Saluteremo il signor padrone
Per il male che ci ha fatto
Che ci ha sempre maltrattato
Fino all'ultimo momen'
Saluteremo il signor padrone
Per la sua risera neta
Pochi soldi in la casseta
Ed i debiti a pagar

Macchinista macchinista faccia sporca
Metti l'olio nei stantuffi
Di risaia siamo stufi
A casa nostra vogliamo andar

Con una struttura ripetitiva ed accrescitiva tipica delle work song il brano fu portato al successo, fuori dal suo contesto, da Giovanna Daffini ma molte altre versioni ne seguirono, tra cui quella di Giovanna Marini, poi reinterpretata con Francesco De Gregori nell’album comune “Il fischio del vapore” (album di canti popolari). Ci furono poi le versioni dei più “barricaderi” Gang e Modena City Ramblers. Ma c’è anche la versione di Anna Identici.
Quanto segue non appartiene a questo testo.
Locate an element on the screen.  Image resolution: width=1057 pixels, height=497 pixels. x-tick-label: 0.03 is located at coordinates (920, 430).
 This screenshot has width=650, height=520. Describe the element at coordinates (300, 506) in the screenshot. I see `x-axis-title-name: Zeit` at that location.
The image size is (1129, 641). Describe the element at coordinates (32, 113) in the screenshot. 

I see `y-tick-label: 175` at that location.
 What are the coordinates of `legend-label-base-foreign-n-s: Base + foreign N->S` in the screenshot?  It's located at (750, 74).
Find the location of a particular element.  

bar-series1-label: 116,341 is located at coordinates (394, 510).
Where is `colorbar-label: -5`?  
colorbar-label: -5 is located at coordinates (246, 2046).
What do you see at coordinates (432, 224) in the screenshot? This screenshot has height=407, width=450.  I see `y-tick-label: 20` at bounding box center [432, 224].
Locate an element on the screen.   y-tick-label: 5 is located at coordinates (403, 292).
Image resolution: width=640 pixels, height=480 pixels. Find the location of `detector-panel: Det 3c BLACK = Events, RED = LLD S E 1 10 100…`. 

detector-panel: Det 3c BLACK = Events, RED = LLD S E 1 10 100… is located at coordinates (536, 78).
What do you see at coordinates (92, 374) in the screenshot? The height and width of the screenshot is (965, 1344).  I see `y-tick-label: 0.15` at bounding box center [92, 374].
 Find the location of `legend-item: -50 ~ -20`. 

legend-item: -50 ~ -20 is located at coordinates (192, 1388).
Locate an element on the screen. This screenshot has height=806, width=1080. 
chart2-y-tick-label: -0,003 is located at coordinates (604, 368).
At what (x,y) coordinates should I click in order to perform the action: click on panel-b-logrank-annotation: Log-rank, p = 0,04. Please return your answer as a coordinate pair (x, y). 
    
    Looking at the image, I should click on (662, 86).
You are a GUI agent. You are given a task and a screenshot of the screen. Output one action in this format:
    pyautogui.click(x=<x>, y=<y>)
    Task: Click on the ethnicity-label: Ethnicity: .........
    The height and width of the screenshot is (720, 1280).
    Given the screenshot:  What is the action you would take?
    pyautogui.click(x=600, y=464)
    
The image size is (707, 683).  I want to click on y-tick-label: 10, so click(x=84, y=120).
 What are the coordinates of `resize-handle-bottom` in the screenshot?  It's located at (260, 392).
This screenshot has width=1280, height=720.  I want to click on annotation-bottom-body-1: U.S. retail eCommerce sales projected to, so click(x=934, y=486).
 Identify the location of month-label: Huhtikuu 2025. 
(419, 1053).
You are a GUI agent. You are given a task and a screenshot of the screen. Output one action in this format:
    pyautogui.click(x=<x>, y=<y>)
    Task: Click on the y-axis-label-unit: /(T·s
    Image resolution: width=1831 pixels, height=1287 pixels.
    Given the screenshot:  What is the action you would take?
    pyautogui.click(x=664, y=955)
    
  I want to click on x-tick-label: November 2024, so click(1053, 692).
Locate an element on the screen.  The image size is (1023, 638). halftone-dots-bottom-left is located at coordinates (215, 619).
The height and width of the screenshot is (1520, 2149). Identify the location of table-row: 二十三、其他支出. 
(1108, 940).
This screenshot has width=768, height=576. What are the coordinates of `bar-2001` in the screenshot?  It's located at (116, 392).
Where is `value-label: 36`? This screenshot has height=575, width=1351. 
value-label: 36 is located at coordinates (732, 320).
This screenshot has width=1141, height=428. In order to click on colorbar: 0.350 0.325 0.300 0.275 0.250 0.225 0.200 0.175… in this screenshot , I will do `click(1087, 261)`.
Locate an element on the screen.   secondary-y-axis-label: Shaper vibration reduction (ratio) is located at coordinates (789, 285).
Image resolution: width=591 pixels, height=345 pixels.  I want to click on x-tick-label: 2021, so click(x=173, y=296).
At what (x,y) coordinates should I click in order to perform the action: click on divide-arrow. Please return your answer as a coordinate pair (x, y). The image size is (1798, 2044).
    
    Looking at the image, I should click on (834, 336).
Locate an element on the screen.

Ma il brano ebbe anche una sua lettura rock a cura di Eugenio Finardi che la eseguì in chiave elettrica con la sua band per includerla nel suo primo album “Non gettate alcun oggetto dai finestrini” del 1975, con un piccolo aggiustamento del testo in cui si parlava anche di lavoro in fabbrica.



Il lavoro - Piero Ciampi
Chiudiamo con la segnalazione di un brano jazz dal repertorio del mai sufficientemente ricordato Piero Ciampi. Cantante, poeta, pittore, Ciampi visse una vita ai margini, pieno di difficoltà con problemi di dipendenza e una tendenza all’autodistruzione. Una vita segnata dalla mancanza del riconoscimento del suo vero valore artistico.

Tra i temi che trattò Ciampi ci fu anche quello del lavoro con cui il poeta livornese ebbe, nella sua forma “tradizionale”, in una visione perbenistica della società, un rapporto molto difficile.

“Il lavoro”, contenuta nell’album del 1973 “Io e te abbiamo perso la bussola”, è la visione poetica della vita lavorativa difficile, sbandata, precaria, sempre sul filo in attesa di un lavoro che non arriva. Ed allora il poeta rifugge (come spesso capita nei testi di Ciampi) nell’amore (anch’esso alla fine fonte di malessere) e nella fuga.

Il lavoro? Ancora non lo so
Mi hanno preso? Non mi hanno detto niente
E allora? Ti ho detto, non so niente
E allora? Allora non lo so

La canzone è anche un’occasione di critica sociale, così come lo sarà la successiva “Andare camminare lavorare”. Ma le difficoltà lavorative, la mancanza di soddisfazione e la voglia di non essere allineato vengono traslate poi nella sfera personale e nella vita dell’artista abbattendo i confini tra realtà ed arte.